Task for the records below: copy exactly, and only, the line containing "You are a GUI" and every line after it to the end, with pictures left out.
======
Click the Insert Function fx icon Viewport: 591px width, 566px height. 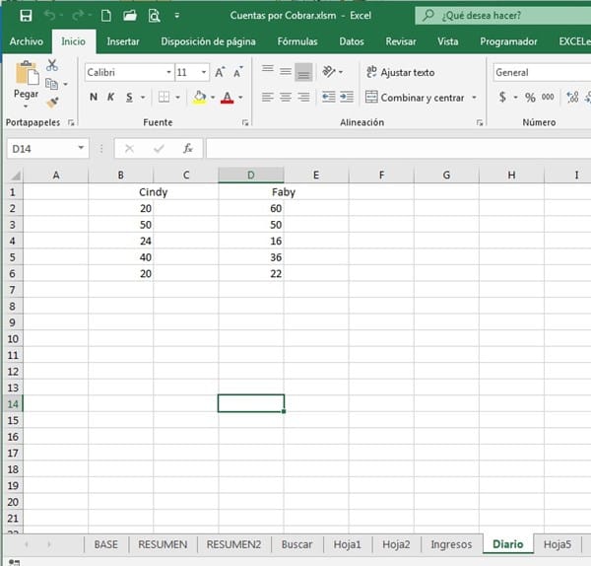point(187,148)
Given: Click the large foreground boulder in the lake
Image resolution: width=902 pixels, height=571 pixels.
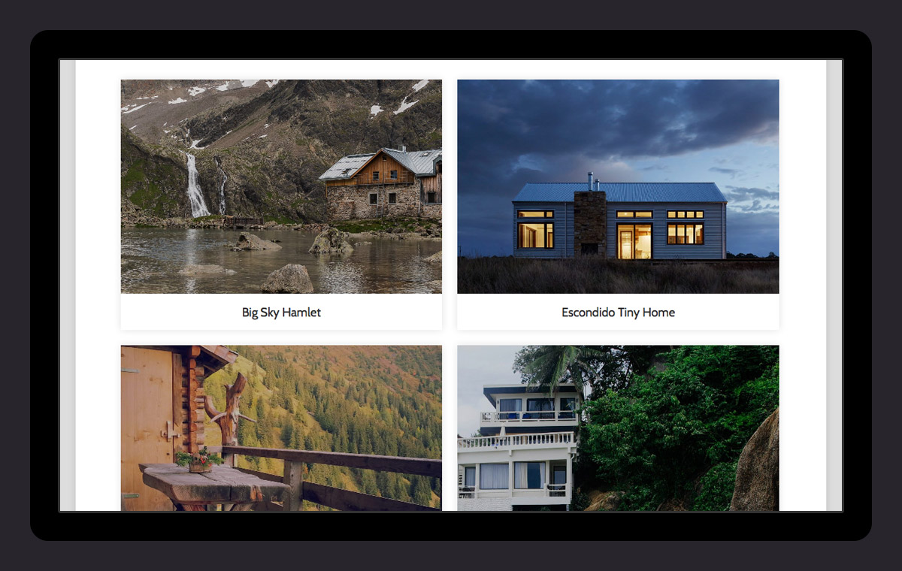Looking at the screenshot, I should click(x=287, y=279).
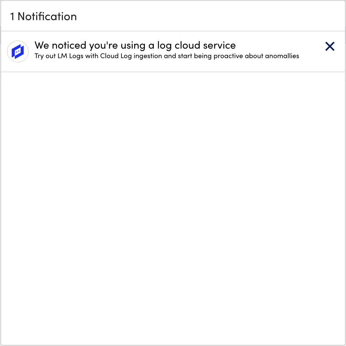Dismiss the log cloud service notification
The image size is (346, 346).
330,46
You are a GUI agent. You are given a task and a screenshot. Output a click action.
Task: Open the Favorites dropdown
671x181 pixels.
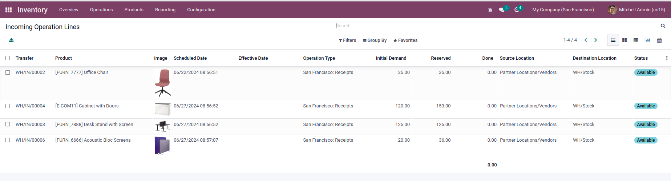[x=405, y=40]
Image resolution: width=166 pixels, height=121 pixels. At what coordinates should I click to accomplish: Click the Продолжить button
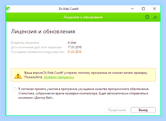coord(117,110)
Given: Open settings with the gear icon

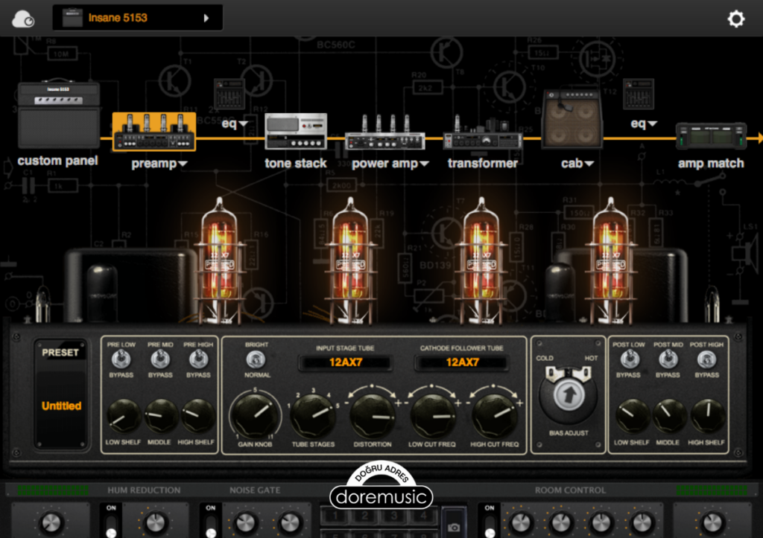Looking at the screenshot, I should 735,19.
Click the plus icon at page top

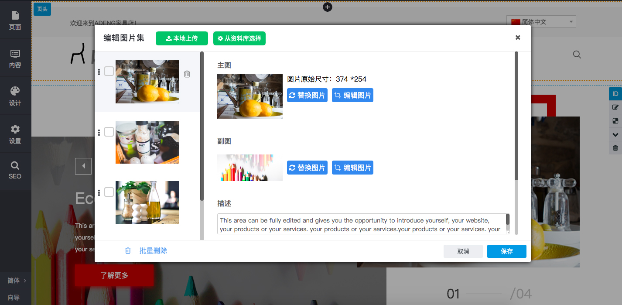point(328,7)
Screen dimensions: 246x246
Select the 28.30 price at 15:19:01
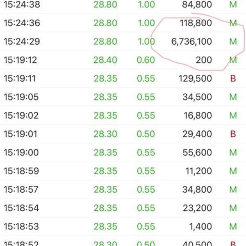point(105,134)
======
(SOLUTION FOR THIS EXERCISE):
You are a GUI agent. You are given a task and a screenshot. Output a click action.
Task: Open the Favorites dropdown
671x181 pixels.
[x=405, y=40]
Image resolution: width=166 pixels, height=121 pixels. At what coordinates should I click to accomplish: Click the Продолжить button
coord(117,110)
Given: Open settings with the gear icon

Looking at the screenshot, I should 735,19.
Click the plus icon at page top

point(328,7)
Screen dimensions: 246x246
Select the 28.30 price at 15:19:01
point(105,134)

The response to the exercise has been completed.